Ladybookbird is a mother and daughter team with a passion for children's books, everything from baby board books to young adult novels. We prefer the quirky and literary to the romantic bloodsuckers - so if it's something that has jumped on to the publishing bandwagon you won't find it here! Dinah has reviewed children's books for the Sunday Telegraph for nearly twenty years and Maudie is an editorial and marketing assistant who has grown up with, and never grown out of, the best in children's literature.

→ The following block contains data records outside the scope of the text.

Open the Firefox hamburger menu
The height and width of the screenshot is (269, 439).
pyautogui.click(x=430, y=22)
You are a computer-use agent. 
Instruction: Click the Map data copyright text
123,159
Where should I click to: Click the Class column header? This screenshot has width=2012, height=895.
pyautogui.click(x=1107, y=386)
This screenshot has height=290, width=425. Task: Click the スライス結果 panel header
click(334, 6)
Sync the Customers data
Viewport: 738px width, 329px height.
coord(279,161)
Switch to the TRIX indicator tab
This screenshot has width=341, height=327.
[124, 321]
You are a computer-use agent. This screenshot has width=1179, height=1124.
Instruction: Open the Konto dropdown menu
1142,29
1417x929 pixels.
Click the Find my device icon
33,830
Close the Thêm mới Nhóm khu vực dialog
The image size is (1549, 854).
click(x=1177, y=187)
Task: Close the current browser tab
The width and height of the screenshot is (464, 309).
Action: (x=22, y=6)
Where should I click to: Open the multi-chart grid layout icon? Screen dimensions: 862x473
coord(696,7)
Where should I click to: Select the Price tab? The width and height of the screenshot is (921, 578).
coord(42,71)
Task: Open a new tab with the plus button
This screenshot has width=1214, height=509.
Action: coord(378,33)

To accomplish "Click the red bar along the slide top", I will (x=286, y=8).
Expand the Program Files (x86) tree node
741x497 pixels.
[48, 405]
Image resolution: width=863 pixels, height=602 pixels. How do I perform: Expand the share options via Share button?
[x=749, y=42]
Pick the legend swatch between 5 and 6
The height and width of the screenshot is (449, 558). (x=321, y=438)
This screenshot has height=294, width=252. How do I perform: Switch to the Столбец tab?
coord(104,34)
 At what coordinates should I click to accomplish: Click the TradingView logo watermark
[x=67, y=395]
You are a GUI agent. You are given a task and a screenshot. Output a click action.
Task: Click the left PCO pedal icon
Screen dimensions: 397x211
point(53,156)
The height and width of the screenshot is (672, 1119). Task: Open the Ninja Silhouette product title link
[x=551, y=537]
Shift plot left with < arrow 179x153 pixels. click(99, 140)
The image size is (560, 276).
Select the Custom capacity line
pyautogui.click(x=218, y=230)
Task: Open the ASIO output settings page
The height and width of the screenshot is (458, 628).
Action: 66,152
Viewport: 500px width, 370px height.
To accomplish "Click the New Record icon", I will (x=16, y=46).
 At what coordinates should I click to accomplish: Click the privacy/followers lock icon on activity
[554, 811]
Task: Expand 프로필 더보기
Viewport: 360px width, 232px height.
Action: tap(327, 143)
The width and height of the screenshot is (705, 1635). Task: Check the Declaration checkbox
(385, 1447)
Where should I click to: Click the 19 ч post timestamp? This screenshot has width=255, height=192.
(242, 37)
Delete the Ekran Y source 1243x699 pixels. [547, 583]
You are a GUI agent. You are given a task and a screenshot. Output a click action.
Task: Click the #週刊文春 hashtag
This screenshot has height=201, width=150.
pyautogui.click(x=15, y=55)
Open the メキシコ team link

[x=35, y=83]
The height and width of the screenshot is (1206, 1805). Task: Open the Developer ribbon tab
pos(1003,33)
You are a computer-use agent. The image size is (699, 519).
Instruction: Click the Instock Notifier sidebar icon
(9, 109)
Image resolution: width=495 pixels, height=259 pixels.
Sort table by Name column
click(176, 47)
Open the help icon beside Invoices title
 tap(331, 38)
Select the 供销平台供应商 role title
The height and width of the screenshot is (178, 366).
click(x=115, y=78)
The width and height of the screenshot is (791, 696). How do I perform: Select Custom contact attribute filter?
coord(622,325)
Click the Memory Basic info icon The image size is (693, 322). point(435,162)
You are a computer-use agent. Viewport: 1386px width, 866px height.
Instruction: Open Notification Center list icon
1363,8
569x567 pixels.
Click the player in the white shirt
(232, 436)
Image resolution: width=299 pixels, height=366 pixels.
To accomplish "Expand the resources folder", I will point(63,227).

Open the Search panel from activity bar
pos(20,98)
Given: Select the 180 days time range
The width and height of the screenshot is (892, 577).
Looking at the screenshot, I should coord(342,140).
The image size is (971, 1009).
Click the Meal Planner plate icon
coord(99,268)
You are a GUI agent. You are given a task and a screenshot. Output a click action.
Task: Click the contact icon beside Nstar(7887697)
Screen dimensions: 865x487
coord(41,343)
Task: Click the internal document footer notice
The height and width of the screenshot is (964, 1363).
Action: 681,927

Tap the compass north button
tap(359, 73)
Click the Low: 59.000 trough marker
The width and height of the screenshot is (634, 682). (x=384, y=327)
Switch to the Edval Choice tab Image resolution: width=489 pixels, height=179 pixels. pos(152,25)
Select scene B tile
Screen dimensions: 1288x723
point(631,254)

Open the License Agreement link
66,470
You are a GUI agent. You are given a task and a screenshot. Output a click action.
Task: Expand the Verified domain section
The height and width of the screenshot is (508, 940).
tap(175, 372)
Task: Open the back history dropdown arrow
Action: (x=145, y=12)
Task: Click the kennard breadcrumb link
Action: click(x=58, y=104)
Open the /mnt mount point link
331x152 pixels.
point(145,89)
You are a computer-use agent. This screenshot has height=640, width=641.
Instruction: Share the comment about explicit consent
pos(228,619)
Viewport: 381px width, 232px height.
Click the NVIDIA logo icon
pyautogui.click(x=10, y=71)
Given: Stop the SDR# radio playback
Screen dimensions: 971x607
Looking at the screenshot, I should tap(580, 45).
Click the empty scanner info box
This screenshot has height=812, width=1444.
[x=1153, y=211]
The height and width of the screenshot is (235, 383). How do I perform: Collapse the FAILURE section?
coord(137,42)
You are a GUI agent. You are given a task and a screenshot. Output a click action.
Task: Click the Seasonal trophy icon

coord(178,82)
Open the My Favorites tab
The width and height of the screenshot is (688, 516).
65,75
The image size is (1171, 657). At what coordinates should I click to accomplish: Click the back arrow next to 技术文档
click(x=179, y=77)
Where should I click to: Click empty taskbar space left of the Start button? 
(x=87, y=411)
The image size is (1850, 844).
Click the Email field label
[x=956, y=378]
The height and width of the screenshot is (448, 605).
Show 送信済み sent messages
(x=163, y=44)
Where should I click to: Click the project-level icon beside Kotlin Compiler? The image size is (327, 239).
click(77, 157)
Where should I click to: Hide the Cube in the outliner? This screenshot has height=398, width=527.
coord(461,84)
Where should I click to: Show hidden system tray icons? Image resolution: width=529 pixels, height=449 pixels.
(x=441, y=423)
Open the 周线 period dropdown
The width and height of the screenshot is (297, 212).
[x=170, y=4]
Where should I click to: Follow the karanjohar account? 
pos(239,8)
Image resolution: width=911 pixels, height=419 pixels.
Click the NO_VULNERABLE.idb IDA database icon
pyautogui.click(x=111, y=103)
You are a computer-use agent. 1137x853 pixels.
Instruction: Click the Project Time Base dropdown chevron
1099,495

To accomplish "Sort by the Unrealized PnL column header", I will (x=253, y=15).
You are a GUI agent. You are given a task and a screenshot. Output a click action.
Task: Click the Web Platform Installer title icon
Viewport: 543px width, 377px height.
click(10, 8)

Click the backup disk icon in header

  • Bottom Humour - Enough!

    Maybe it was the fact that the Pop Up Book of Poo (Walker) arrived with Harvey, the Boy Who Couldn’t Fart that caused the sense of humour short circuit. I’m sorry to be so po-faced - oh, let’s get in to the spirit of things and add an extra o to that - but ever since The Story of the Little Mole who Knew it was None of his Business (a mole goes round with a lump of faeces on his head demanding to know who did it) there has been a …. shit load of books on the subject, Andy Stanton’s Here Comes the Poo Bus being the worst; honestly, it’s crap. The Pop Up (they missed a trick there - plop down?) Book of Poo may disappoint children whose expectations will be raised by the lift-up lavatory seat on the cover, as it’s really quite educational. Yes, mice have “teeny-tiny poo. Elephants have simply ENORMOUS poo.” Who knew? Actually, it does get more interesting - blue whales have pink poo and geese go every twelve minutes…. And at least they don’t call it poop. In America you canbuy a book called It Hurts when I Poop!: A Story for Children Who are Scared to Use the Potty. 

    Tagged: Children's books reviews The Pop-Up Book of Poo Walker Books

    Posted on October 19, 2011

  • Author Crush: Kate de Goldi

    Admittedly she has only published one children’s book which shouldn’t really qualify her for an infatuation. But what a book! If you haven’t already read the 10 O’clock Question (Templar), rush out and buy it immediately. It was the best young adult novel published last year.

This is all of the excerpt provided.